JMSタイプおよびアクセス・モード列では、Oracle Data IntegratorまたはJavaプログラムのこれらのプロパティの使用が参照されます。Oracle Data Integratorでは、これらのプロパティの一部がIKMオプションを介して使用されるため、擬似列値をインタフェースで設定しないでください。

これらのプロパティのJavaプログラムでの使用方法は、http://java.sun.com/products/jms/を参照してください。

表22-3 メッセージ・ヘッダーの標準JMSプロパティ

プロパティ JMS型 アクセス(読取り/書込み) 説明

JMSDestination

JMS String

R

メッセージの宛先(トピックまたはキュー)の名前。

JMSDeliveryMode

JMS Integer

R/W(IKMオプションによって設定)

配信モード: 1 = 非永続、または2 = 永続。永続メッセージは、ルーターがクラッシュした場合でも失われることはありません。

このプロパティは、メッセージの送信時にJMSDELIVERYMODE KMオプションによって設定されます。

JMSMessageID

JMS String

R

メッセージの一意の識別子。この識別子はルーターによって内部的に使用されます。

JMSTimestamp

JMS Long

R

メッセージ送信操作の日時。この時間は、UTC標準形式で格納されます(1)。

JMSExpiration

JMS Long

R/W(IKMオプションによって設定)

メッセージの有効期限の日時。この時間は、UTC標準形式で格納されます(1)。

このプロパティを設定するには、JMSEXPIRATION KMオプションを使用する必要があります。

JMSRedelivered

JMS Boolean

R

メッセージが再送されたかどうかを示します。これは、メッセージ・コンシューマがメッセージ受信の確認に失敗した場合に発生します。

JMSPriority

JMS Int

R/W

メッセージの返信の送信先となる宛先(トピックまたはキュー)の名前。

JMSCorrelationID

JMS String

R/W

メッセージの相関ID。この返信を生成するメッセージのJMSMessageIDが使用される場合があります。また、アプリケーション固有の識別子が使用される場合もあります。

JMSType

JMS String

R/W(IKMオプションによって設定)

メッセージ・タイプ・ラベル。このタイプは、メッセージを実用的に説明する文字列値です(例: SalesEventSupportProblem)。

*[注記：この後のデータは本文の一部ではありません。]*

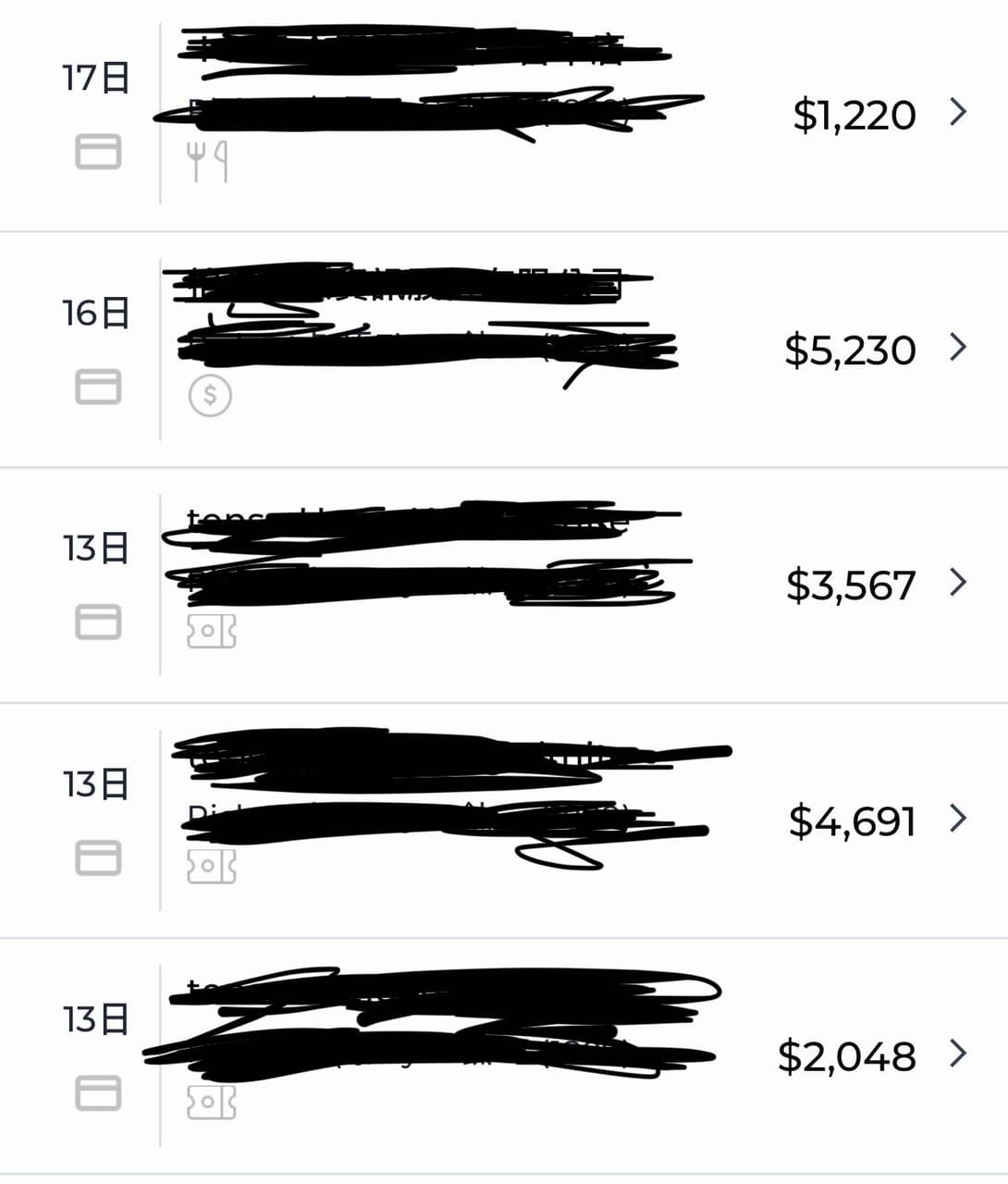The width and height of the screenshot is (1008, 1184).
Task: Select the $1,220 amount
Action: 854,115
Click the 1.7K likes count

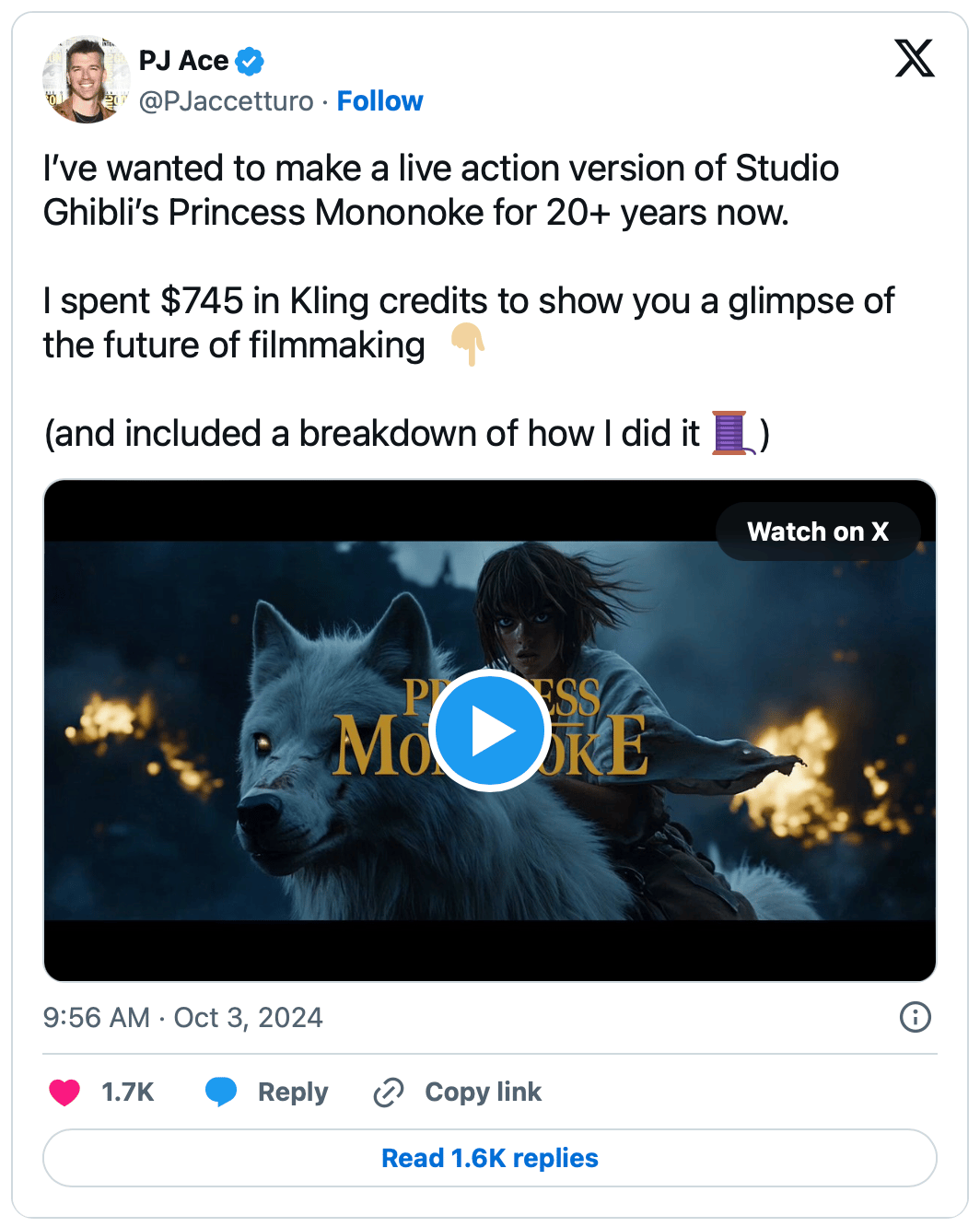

このプロパティを設定するには、JMSTYPE KMオプションを使用する必要があります。


表22-4に、JMS標準のオプションのJMS定義プロパティをリストします。

表22-4 メッセージ・ヘッダーの標準JMSプロパティ

プロパティ JMS型 アクセス(読取り/書込み) 説明

JMSXUserID

JMS String

R

クライアント・ユーザーID。

JMSXAppID

JMS String

R

クライアント・アプリケーションID。

JMSSXProducerTXID

JMS String

R

本番セッションのトランザクションID。このIDは、2つのJMSコミット操作の間にプロデューサが宛先に送信したすべてのメッセージで同一です。

JMSSXConsumerTXID

JMS String

R

現在の消費セッションのトランザクションID。このIDは、2つのJMSコミット読取り操作の間にコンシューマが宛先から読み取ったメッセージのバッチで同一です。

JMSXRcvTimestamp

JMS Long

R

メッセージの受信日時。この時間は、UTC標準形式で格納されます(1)。

JMSXDeliveryCount

JMS Int

R

メッセージの受信回数。常に1に設定されます。

JMSXState

JMS Int

R

メッセージの状態。常に2(準備完了)に設定されます。

JMSXGroupID

JMS String

R/W

メッセージが属するグループのID。

JMSXGroupSeq

JMS Int

R/W

メッセージ・グループ内のメッセージの順序番号。


(1): UTC(協定世界時)標準は、1970年1月1日から経過したミリ秒数です。

22.7.1 JMSプロパティの使用

メッセージには、内容の他にも一連のプロパティが添付されます。これらは、プロバイダ固有のプロパティ、アプリケーション固有(ユーザー定義)のプロパティまたはJMS標準プロパティです。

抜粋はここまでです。